Breast cancer is one of the leading causes of cancer in women worldwide. In India too, the incidence of breast cancer is on the rise in urban areas, where it has overtaken cervical cancer. Breast Conserving Therapy (BCT) is now a standard treatment in the management of early breast cancer. Several large series have confirmed the equivalence of BCT compared to mastectomy in terms of disease free and overall survival rates. The major benefit of BCT is the preservation of the affected breast with significant consequent advantages in terms of psychological function and quality of life. Women preferring BCT want to avoid the feelings of disfigurement, mutilation and insult to femininity that is feared with modified radical mastectomy.The two important goals of BCT, therefore, are comparable local control and cosmetic outcome as compared to mastectomy. Cosmesis is an important endpoint while auditing treatment outcome and incorporates the sum total of the appearance of the breast after BCT and an aesthetic judgment of breast appearance. Cosmesis has the potential to influence physical, social and sexual functioning. A good cosmesis can therefore be considered as a cornerstone for the approach of BCT. Various patient, tumour and treatment related factors are known to affect the cosmetic outcome. While some of these factors have been established unequivocally, others still have undetermined significance.
RADIOTHERAPY Radiotherapy (RT) to breast after breast conservation or to the chest wall and drainage areas after mastectomy results in 70 percent reduction in the incidence of local recurrence. Landmark trials from Denmark and British Columbia have shown survival benefit with the use of RT in post mastectomy cases of carcinoma breast. The same has been proven for breast conservation as well in the recent Oxford meta-analysis. Thus, RT is an integral part of treatment of breast cancer. It not only improves local control rates but has nearly five to seven percent absolute improvement in survival outcomes both in breast conservation as well as post mastectomy patients with large tumours or positive nodes. In short, all patients with breast cancer who undergo breast conservation should receive adjuvant radiotherapy. Also, all patients who undergo mastectomy and have a pathological tumour size of >5 cm or >3 positive nodes should receive post operative radiotherapy. There is, however, strong emerging evidence of the benefit of radiotherapy in mastectomised patients with one to three positive nodes as well. RT to breast, however, also irradiates a portion of the heart, poses a risk of long-term cardiac toxicity especially in left-sided breast cancer. It is therefore imperative that radiation oncologists try to spare the heart as far as possible in their planning process. There have also been some concerns regarding lung toxicity and contra lateral breast dose. It is important to realise that the full expression of cardiac side effects takes as long as 15 years to manifest. Fortunately, modern radiotherapy has proven to significantly reduce these adverse effects, making it a very cost-effective modality for breast cancer treatment.

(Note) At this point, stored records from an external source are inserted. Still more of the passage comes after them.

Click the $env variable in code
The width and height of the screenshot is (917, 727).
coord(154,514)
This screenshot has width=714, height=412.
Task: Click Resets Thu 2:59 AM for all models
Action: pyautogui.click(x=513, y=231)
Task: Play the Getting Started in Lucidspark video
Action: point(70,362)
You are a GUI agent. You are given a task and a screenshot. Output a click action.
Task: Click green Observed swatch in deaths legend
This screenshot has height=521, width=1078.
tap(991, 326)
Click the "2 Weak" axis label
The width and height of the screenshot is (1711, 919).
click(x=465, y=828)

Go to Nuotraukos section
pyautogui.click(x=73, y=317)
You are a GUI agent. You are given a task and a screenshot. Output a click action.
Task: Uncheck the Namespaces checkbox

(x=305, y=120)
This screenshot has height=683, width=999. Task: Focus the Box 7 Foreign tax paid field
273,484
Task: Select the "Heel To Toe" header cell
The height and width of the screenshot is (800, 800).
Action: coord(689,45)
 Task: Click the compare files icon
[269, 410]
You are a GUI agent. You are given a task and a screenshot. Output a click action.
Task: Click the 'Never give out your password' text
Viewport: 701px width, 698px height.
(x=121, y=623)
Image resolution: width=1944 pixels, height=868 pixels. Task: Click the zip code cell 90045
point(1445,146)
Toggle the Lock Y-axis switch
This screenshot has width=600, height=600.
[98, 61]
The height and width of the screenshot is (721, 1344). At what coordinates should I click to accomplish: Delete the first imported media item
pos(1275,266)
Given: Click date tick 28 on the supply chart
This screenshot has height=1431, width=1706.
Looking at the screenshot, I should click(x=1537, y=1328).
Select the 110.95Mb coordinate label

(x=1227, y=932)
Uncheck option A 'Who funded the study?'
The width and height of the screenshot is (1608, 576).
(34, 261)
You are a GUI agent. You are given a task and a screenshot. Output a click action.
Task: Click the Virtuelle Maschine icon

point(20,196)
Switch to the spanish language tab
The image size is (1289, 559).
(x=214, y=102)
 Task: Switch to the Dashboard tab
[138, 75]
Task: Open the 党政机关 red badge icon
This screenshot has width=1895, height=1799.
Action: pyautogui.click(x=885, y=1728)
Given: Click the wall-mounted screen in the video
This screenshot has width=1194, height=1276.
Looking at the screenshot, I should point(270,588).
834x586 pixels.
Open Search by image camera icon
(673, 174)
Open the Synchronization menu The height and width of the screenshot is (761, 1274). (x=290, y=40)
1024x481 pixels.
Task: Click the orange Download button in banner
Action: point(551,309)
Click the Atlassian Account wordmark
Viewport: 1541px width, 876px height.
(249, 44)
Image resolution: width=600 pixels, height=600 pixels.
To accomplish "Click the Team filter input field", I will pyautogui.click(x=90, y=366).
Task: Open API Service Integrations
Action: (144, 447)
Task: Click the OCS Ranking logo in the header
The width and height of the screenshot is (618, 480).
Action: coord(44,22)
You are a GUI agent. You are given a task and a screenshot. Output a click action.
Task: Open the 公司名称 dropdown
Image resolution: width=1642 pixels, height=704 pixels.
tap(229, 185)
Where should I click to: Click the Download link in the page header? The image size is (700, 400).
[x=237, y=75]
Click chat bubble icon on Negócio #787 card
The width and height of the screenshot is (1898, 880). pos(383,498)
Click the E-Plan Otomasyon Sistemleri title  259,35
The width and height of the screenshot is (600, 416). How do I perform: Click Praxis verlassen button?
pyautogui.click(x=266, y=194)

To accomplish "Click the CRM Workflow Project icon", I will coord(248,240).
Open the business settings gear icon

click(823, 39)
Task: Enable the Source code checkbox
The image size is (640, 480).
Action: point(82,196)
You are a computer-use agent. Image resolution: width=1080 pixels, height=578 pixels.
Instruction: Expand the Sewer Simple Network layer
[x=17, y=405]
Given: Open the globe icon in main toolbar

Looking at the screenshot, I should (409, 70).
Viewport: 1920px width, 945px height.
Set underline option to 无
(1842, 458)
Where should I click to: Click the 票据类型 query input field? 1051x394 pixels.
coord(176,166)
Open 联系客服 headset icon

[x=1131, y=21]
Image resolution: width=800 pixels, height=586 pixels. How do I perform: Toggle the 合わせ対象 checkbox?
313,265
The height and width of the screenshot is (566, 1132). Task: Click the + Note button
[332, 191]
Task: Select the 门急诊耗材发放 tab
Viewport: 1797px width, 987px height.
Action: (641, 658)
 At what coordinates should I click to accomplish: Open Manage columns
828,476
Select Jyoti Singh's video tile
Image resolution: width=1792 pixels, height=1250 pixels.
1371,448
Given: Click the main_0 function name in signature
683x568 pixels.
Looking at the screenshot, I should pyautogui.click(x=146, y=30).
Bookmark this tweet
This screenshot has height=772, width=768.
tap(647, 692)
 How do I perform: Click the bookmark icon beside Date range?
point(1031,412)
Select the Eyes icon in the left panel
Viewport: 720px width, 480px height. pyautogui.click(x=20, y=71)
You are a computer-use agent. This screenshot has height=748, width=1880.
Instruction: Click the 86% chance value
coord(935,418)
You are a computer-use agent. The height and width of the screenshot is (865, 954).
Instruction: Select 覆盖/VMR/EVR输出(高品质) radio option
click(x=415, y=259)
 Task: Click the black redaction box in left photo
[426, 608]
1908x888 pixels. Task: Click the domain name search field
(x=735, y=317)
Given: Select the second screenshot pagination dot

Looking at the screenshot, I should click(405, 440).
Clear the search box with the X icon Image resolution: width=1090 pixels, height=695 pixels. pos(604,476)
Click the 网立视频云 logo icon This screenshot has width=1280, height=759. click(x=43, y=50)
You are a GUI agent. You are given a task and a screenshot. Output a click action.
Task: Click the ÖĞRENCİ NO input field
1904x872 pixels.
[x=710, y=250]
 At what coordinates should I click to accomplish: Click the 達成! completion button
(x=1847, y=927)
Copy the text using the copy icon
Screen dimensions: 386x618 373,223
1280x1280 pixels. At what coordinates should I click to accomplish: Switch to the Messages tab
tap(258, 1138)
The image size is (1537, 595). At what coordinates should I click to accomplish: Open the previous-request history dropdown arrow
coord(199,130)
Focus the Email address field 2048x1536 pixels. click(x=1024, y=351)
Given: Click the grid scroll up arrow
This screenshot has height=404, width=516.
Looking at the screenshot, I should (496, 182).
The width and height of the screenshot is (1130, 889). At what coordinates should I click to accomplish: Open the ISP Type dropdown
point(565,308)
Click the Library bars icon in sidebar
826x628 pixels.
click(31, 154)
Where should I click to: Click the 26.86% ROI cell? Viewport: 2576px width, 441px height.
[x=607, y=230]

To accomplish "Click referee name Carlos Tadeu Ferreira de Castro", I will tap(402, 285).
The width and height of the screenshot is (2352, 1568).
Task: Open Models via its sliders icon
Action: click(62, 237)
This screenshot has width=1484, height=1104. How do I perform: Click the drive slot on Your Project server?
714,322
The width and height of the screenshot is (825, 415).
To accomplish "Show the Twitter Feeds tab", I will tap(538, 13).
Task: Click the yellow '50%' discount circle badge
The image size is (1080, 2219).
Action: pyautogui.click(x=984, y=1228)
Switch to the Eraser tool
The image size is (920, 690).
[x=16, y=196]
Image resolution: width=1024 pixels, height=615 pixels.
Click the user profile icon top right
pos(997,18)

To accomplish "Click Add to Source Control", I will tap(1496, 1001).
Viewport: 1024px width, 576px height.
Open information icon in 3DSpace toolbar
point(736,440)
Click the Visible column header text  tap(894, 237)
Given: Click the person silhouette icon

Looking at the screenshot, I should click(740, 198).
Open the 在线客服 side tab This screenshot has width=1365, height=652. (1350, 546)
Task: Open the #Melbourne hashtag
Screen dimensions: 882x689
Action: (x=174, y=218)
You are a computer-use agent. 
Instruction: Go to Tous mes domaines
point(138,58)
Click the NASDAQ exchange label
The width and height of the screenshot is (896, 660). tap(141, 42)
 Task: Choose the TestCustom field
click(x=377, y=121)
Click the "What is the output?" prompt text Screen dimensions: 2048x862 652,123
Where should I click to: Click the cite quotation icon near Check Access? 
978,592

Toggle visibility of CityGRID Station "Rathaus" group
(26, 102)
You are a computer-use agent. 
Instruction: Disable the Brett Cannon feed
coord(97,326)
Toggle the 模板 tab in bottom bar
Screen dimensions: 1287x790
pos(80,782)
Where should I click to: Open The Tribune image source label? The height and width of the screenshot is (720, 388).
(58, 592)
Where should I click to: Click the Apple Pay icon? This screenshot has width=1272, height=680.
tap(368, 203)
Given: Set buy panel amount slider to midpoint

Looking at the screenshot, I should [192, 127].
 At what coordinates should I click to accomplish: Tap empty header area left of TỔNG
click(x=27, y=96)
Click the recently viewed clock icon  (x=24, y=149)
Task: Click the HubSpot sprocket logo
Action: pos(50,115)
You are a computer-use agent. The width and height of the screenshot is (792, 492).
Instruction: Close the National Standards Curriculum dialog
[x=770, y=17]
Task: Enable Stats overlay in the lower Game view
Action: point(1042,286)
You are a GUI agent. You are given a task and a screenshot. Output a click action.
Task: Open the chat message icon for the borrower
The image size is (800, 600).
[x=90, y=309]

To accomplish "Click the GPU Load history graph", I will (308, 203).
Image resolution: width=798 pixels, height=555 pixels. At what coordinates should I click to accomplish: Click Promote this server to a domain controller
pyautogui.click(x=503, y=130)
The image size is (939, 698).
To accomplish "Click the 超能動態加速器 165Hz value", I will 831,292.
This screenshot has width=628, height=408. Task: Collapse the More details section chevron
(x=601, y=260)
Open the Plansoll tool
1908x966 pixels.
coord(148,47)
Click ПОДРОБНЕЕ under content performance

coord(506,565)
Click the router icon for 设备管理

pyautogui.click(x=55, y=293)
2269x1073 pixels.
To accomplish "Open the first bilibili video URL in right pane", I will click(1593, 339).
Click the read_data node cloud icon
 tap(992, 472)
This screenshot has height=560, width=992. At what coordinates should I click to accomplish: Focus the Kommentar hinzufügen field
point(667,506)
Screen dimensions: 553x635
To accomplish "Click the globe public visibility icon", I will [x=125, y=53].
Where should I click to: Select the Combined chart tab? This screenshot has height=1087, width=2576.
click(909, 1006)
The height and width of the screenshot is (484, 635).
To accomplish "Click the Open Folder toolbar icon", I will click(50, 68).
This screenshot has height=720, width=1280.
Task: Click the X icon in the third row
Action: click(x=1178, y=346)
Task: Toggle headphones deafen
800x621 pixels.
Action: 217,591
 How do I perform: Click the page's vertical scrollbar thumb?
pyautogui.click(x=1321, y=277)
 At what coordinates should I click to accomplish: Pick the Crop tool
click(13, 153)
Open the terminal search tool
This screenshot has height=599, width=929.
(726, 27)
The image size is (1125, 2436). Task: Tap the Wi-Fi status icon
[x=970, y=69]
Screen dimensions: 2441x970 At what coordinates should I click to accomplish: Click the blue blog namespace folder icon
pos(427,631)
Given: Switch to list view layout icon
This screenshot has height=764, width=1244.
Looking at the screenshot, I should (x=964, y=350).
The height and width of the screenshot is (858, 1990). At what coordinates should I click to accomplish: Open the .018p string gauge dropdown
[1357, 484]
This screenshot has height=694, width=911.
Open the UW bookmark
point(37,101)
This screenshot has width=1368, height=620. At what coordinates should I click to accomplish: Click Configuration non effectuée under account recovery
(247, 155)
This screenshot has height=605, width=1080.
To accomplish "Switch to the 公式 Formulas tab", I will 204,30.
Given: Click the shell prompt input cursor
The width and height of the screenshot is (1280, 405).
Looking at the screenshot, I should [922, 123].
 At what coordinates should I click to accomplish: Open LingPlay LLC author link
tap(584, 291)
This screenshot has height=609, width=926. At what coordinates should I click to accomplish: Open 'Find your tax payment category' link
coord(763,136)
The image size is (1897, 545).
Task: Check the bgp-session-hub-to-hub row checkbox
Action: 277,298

NEW ADVANCEMENTS A few such newer advances in treatment planning include a switch from conventional fluoroscopic based methods to CT based simulation. The actual treatment planning advances include Accelerated Partial Breast Irradiation (APBI), 3 Dimensional Conformal Radiotherapy (3D CRT), Intensity Modulated Radiotherapy (IMRT) and Image Guided Radiotherapy (IGRT). APBI is especially useful in a select group of breast cancer patients with favourable clinical and pathological features. The advantage with APBI is the reduction of treatment time from conventional six weeks to a mere 10 days or even shorter. Techniques such as IMRT and IGRT need to be judiciously used. If IMRT is used, it should be forward planning IMRT with a predominantly tangential field arrangement. These techniques are especially useful in treatment of patients with large breasts so as to avoid acute and late reactions in breast. Such techniques ensure precision treatment delivery and achieve greater dose homogeneity within the breast tissue. IMRT is also useful to some extent in sparing the critical structures such as the heart in patients with left-sided cancers.
RADIOTHERAPY IN BREAST CANCER HAS COME A LONG WAY. HIGH-LEVEL EVIDENCE COUPLED WITH MODERN RADIOTHERAPY TECHNOLOGY HAS LED TO EMERGENCE OF A NEW HORIZON IN BREAST CANCER CARE.